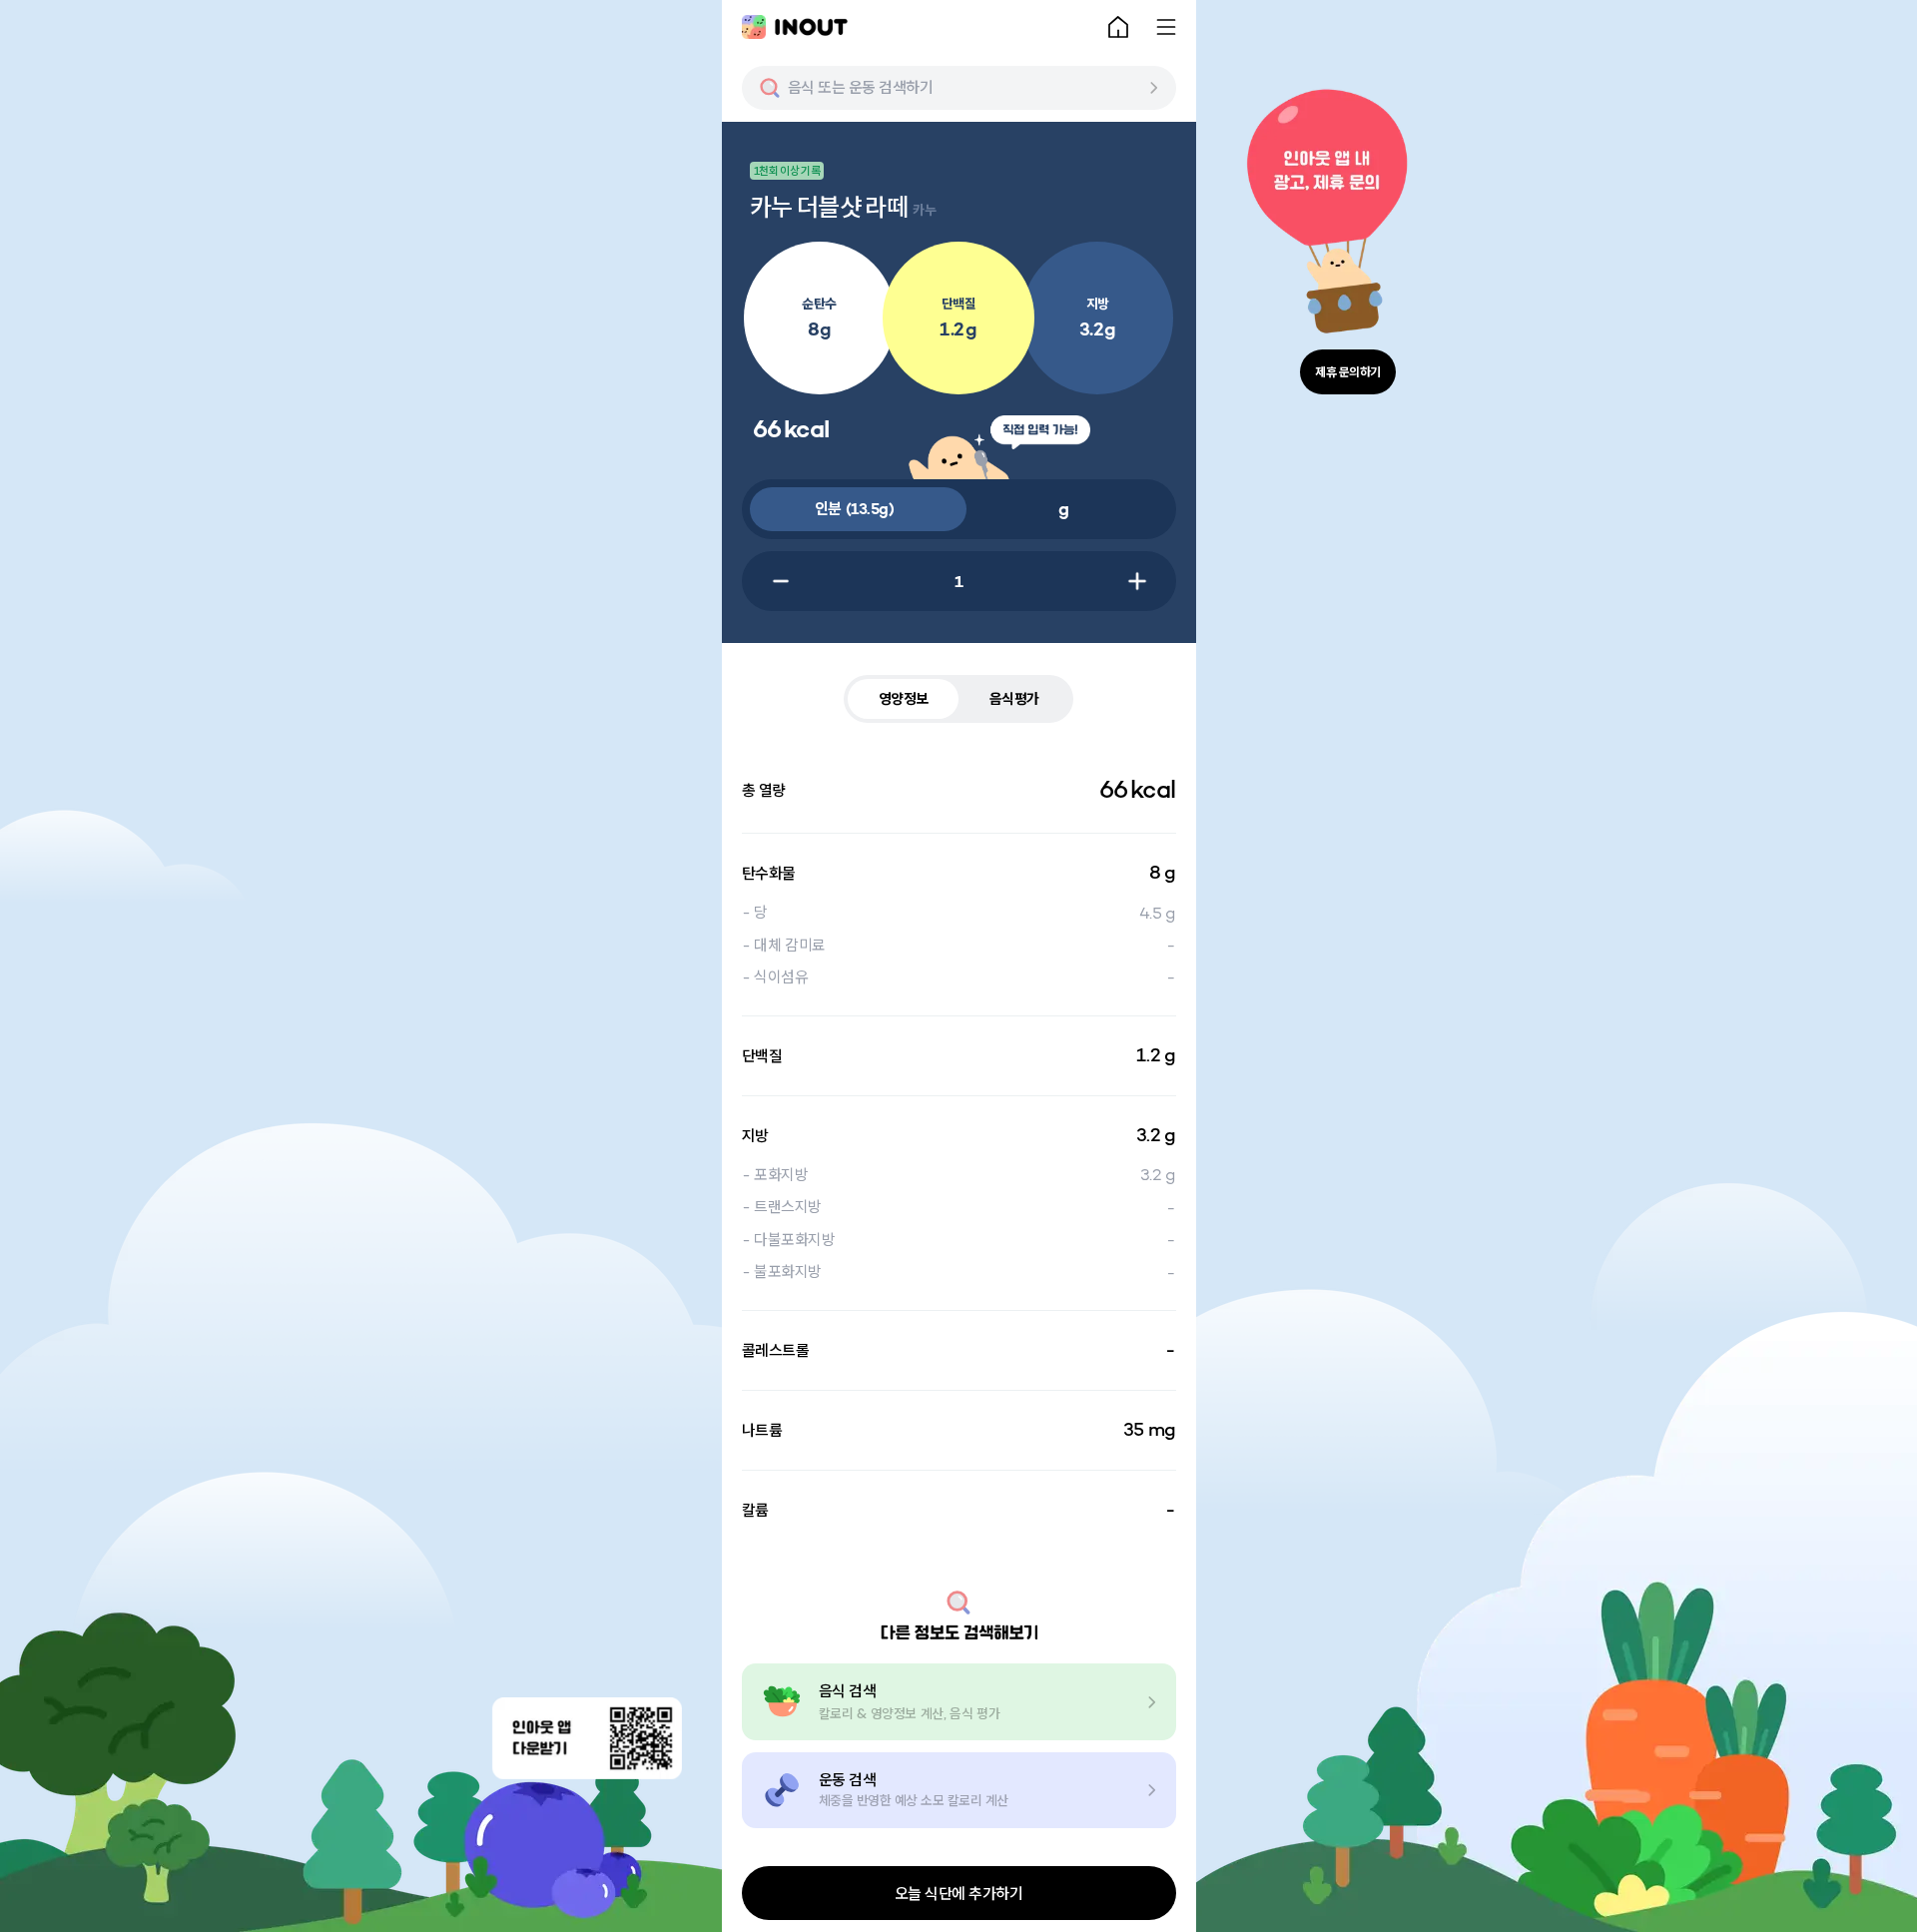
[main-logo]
::::::::
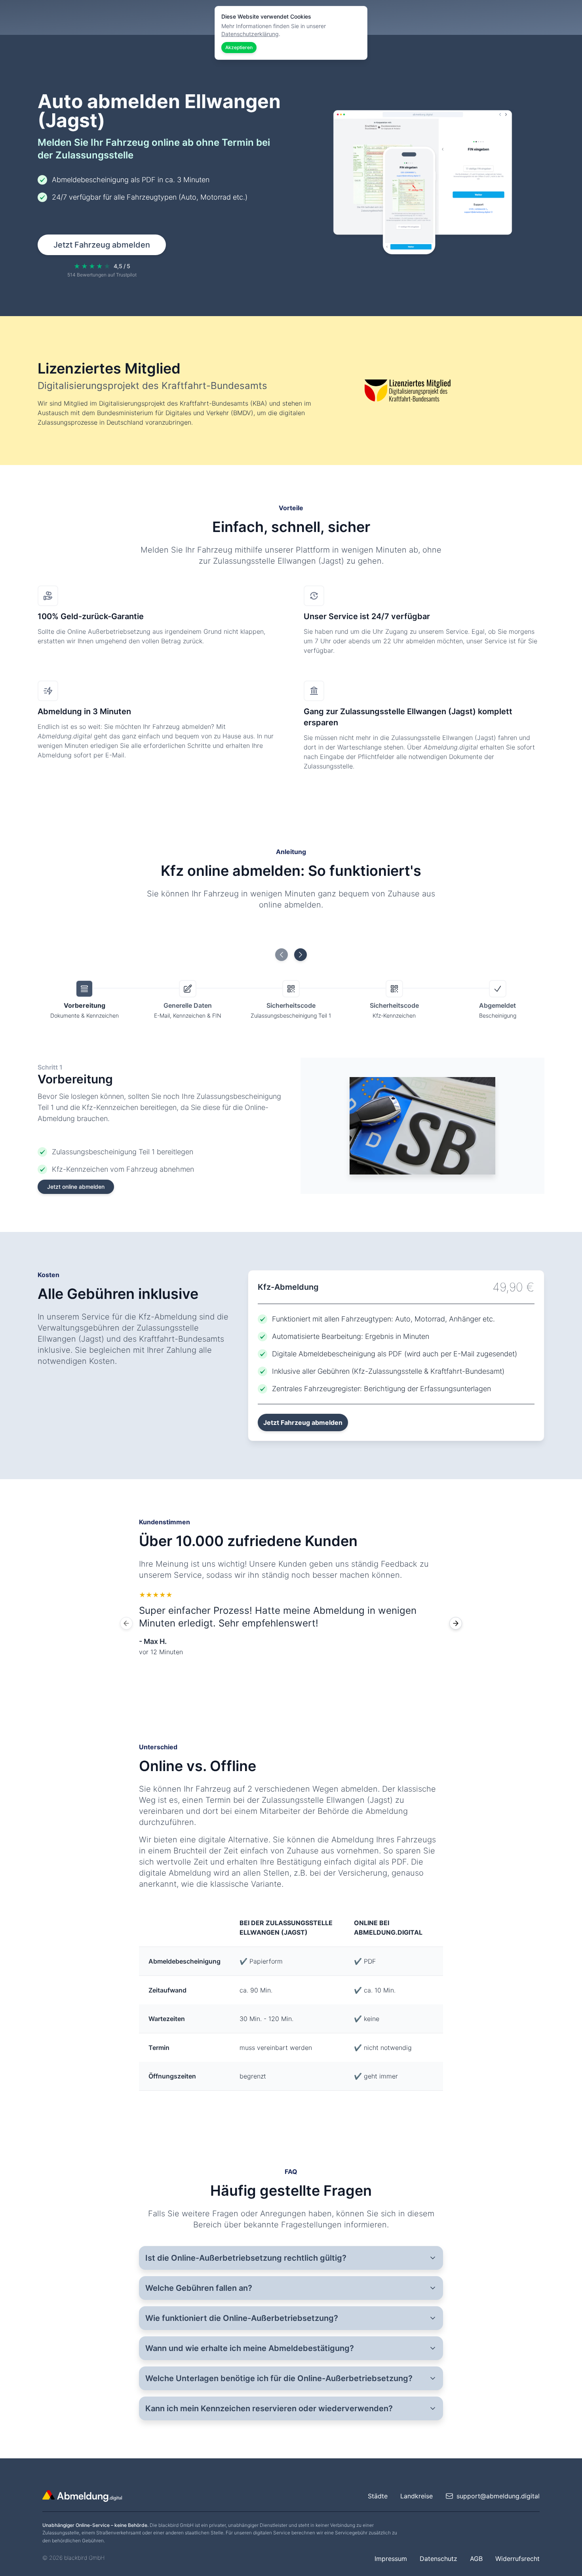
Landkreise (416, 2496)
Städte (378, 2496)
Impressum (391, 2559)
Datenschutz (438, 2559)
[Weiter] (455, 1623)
::::::::
> HOW TO COMPLETE THIS TASK:
Reproduce exactly the entries above, limited to the lines from the one with "Landkreise (416, 2496)" through the one with "[Weiter] (455, 1623)", both included.

> TASK RESULT:
Landkreise (416, 2496)
Städte (378, 2496)
Impressum (391, 2559)
Datenschutz (438, 2559)
[Weiter] (455, 1623)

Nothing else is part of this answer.